— Given instruction A —
Please quote the stretch from "IGIP in shale" through "modeling and estimates." in the gas-in-place text.
— Given instruction B —
Render this sentence from the gas-in-place text into Spanish: "Reservoir heterogeneity is a vital aspect of the modeling process."
— Given instruction C —
According to the gas-in-place text, what above-average IGIP per section did original reports give for the Utica formation?

— Text extract —
This includes running a decline curve and material balance. The volumetric method is the most common and uses static data, including reservoir bulk volume and in-situ gas content but can be less reliable. Meanwhile, a performance method utilizes dynamic data such as production volumes. IGIP is a tool for reservoir management by helping to evaluate whether the static reservoir model is an accurate representation. IGIP estimation is a critical process that occurs in a continuous cycle and improves as more production data is available (Kalam et al., 2015). Uncertainty and risk are mitigated as the quality and amount of geoscience and production data increases.
IGIP in shale formations is composed of free gas, absorbed gas, and dissolved gas. The latter dissolves into hydrocarbons and is negligible to calculations. Additional information such as porosity, water saturation, and thickness, and volume for the formation is required for the calculation of free gas. The economically recoverable portion of IGIP is also calculated with a recovery factor. The Utica formation was originally identified as highly prospective due to the amounts of IGIP present. Original reports from the early days of surveying the shale indicate an above-average of 93 billion cubic feet per section, with some deeper basin targets exceeding 150 billion cubic feet (Eaton 2010). This implies that IGIP is a crucial indicator of performance in shale development and is crucial to early modeling and estimates.
Core/Pilot Log Data
Reservoir heterogeneity is a vital aspect of the modeling process. Often recovery efficiency is much lower than initially estimated. Heterogeneity can exist at several scales and can result in the presence of non-contracted petroleum regions amongst sediments or oil trapped in small-scale structures. Core analyses consist of observing core desorption at reservoir temperatures. At this point, escaping gas is captured to determine the composition and volume of any given element in the core.

— Excerpted records —

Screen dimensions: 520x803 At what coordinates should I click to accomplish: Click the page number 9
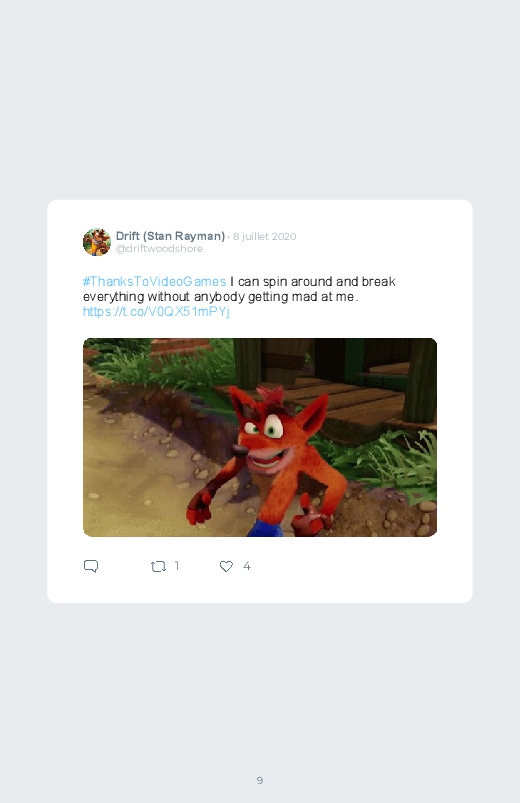coord(260,780)
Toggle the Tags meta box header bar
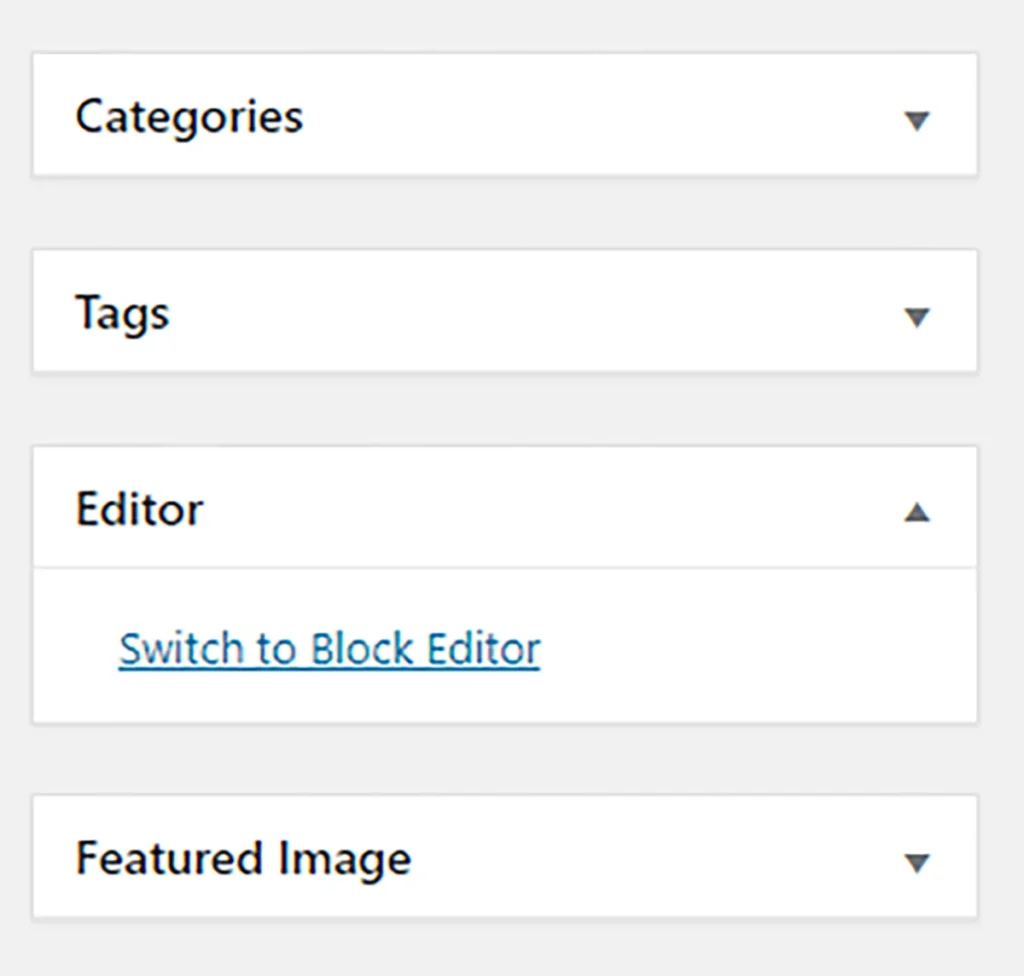 point(505,311)
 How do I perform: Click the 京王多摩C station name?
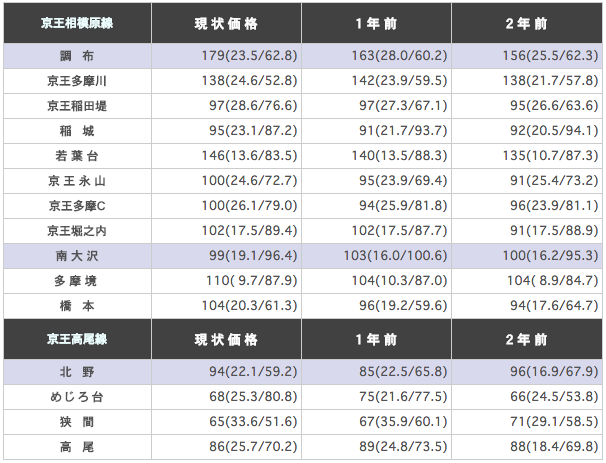pos(77,206)
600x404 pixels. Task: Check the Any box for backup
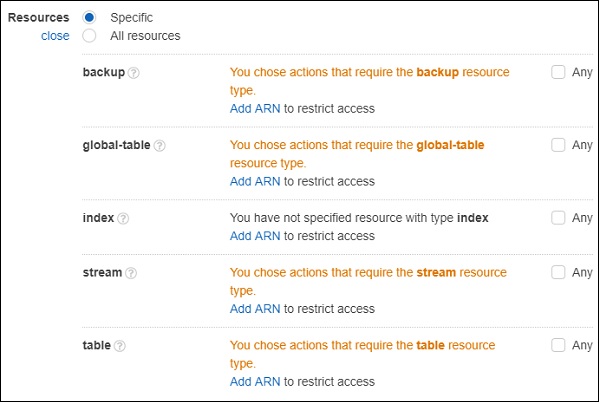pyautogui.click(x=559, y=73)
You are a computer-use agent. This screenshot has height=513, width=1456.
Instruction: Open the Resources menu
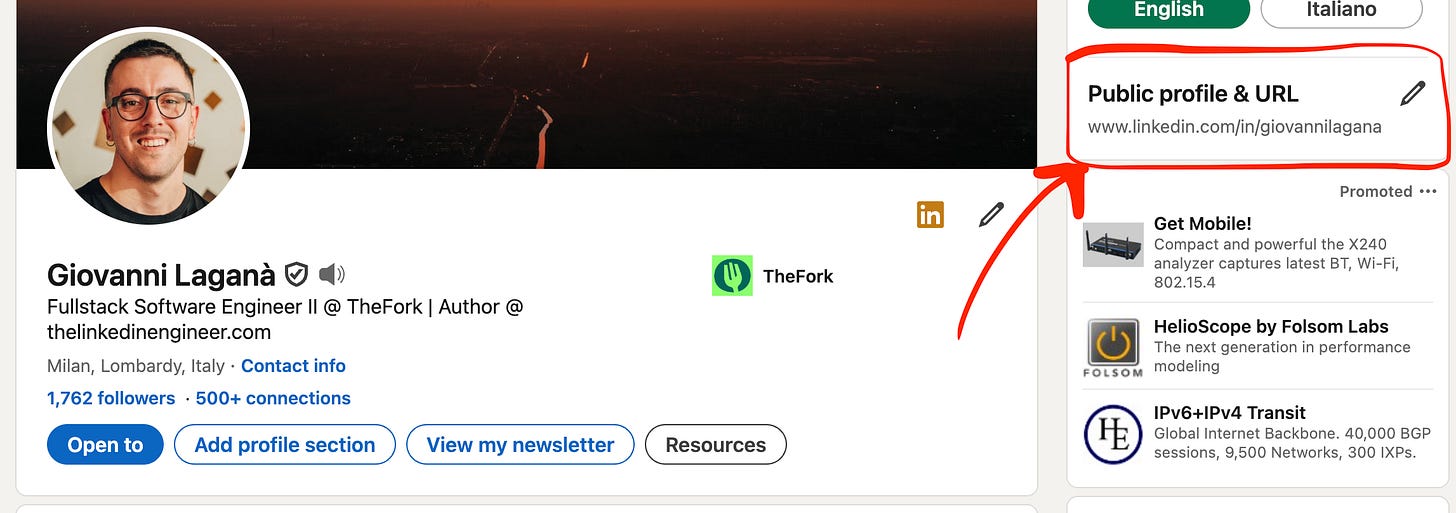click(x=716, y=445)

— Worked solution A —
IGIP in shale formations is composed of free gas, absorbed gas, and dissolved gas. The latter dissolves into hydrocarbons and is negligible to calculations. Additional information such as porosity, water saturation, and thickness, and volume for the formation is required for the calculation of free gas. The economically recoverable portion of IGIP is also calculated with a recovery factor. The Utica formation was originally identified as highly prospective due to the amounts of IGIP present. Original reports from the early days of surveying the shale indicate an above-average of 93 billion cubic feet per section, with some deeper basin targets exceeding 150 billion cubic feet (Eaton 2010). This implies that IGIP is a crucial indicator of performance in shale development and is crucial to early modeling and estimates.

— Worked solution B —
La heterogeneidad del yacimiento es un aspecto fundamental del proceso de modelado.

— Worked solution C —
93 billion cubic feet per section.